LNG exporter Venture Global raised $1.75B back in January, but quickly became a cautionary tale after its shares tanked over 60%.

Why we’re interested – You might expect an LNG player like Venture to go to the moon on Trump’s ‘drill, baby drill’, but it’s a little more nuanced: there are some specific Venture issues at play, but also — it’s an increasingly competitive sector with over-supply risks ahead, while Europe’s mild winter and healthy storage levels have curbed demand.

Still, Trump 2.0 is already shaping the firm’s fortunes, approving a massive new facility in Louisiana as the firm bets on decades more LNG demand ahead.

5. 🇨🇳 Shein – China’s fast-fashion colossus

The $50B provider of everything from mankini-clad garden gnomes to shark slippers for hamsters had wanted to raise in the US last year, until it hit interlinked regulatory, political, and geopolitical walls.

It then set its eyes on London’s hungrier IPO market and just got approvals last month, but chatter is really quietening down as Shein grapples with Trump’s new tariffs, plus continued British scrutiny over the firm’s human rights record.
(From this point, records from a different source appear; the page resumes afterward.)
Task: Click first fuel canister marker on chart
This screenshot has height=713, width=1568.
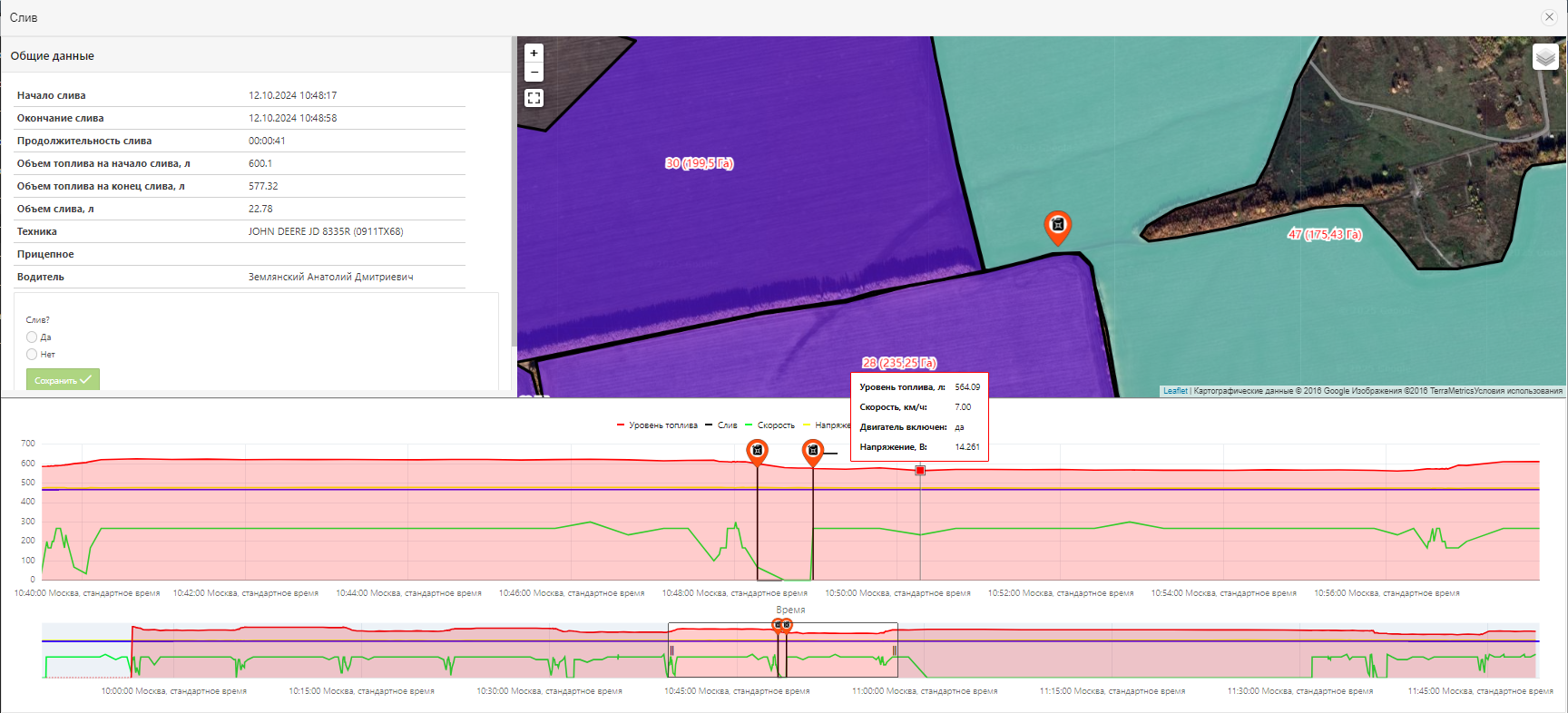Action: (x=757, y=451)
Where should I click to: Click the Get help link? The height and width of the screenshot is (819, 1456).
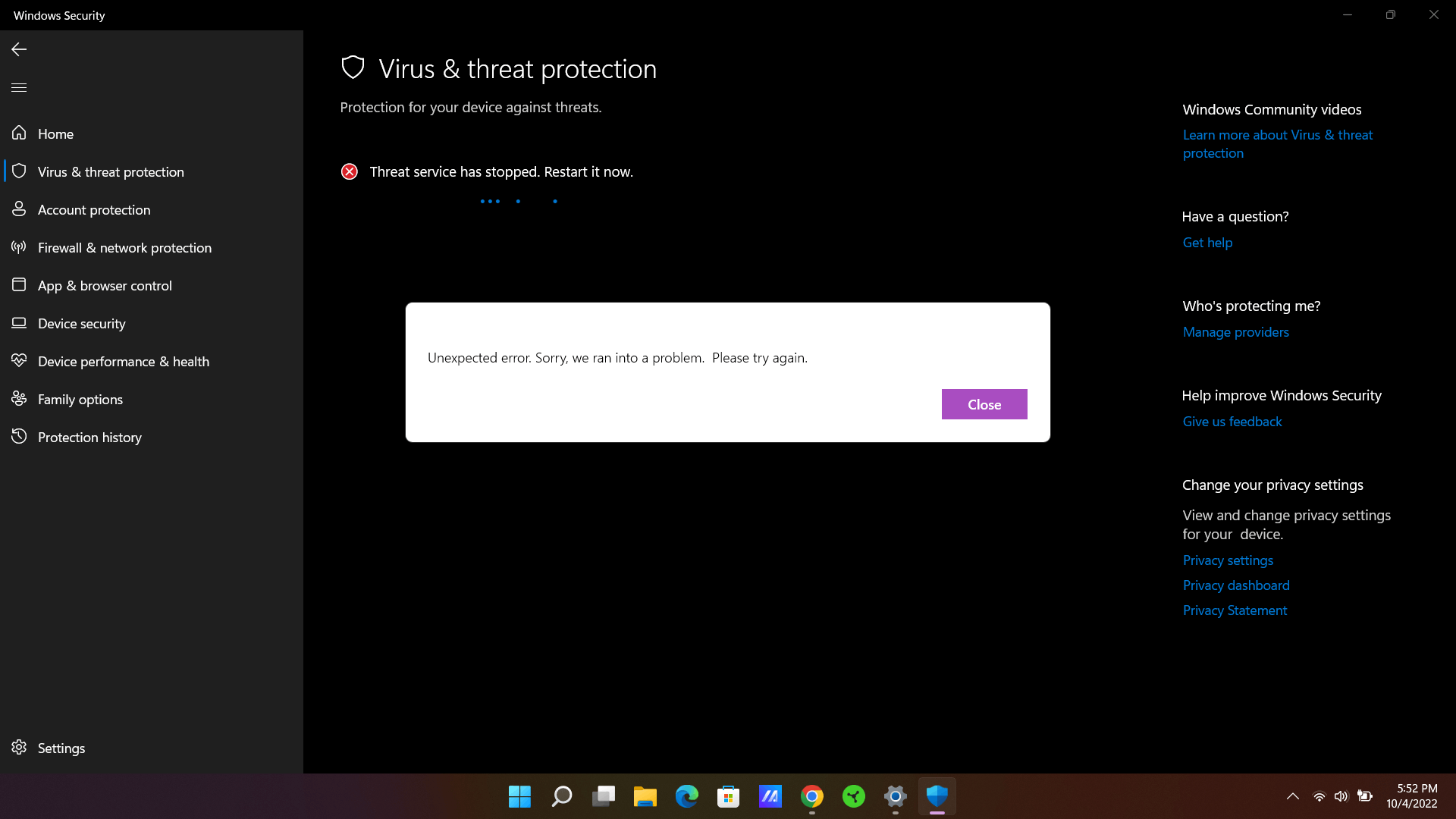1207,243
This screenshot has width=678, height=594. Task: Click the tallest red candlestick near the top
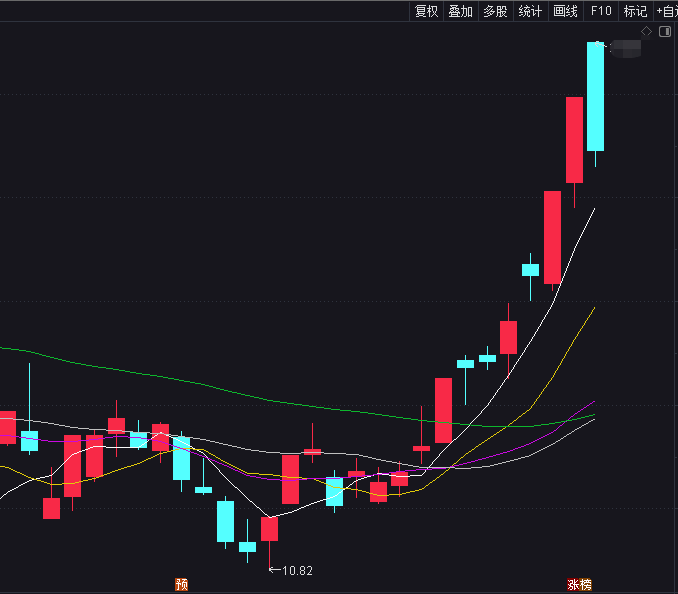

Why we’re interested – Shein is the perfect example of a firm upended overnight by geopolitics: pre-Liberation Day, it could sell to US consumers mostly duty-free. That’s why Shein and Temu sent 1.4 billion packages to the US last year. But of course, it was tough for US firms to compete — how do you make a garden gnome in a mankini for $2?

Or come to think of it, why?

INTRIGUE’S TAKE

IPOs offer some sharp signals on where our world is headed. Here are three:

  1. ESG (environmental, social, and governance) concerns keep evolving: while there’s growing scrutiny on how firms like Shein can do their thing, there’s arguably less on how or why TKMS (defence) and Venture (energy) now do theirs. But geopolitical drivers sit behind all three evolutions, in our view.

2. Local politics can be existential: the US is Shein’s biggest market, accounting for up to half its $40B global revenue. So Shein is facing a massive hit this year, though solutions are also local — the firm already opened hubs in Indiana and California plus a logistics facility in Washington state, partly to curb its exposure.

3. Longer-term trends still hold: our world is still fundamentally worried about longer-term energy security, particularly as data centres fuel demand. And you can see that in the figures: the energy sector’s IPO pipeline has more than doubled year-on-year, but actual completed listings have dropped — that’s long-term optimism clashing with some immediate volatility and uncertainty.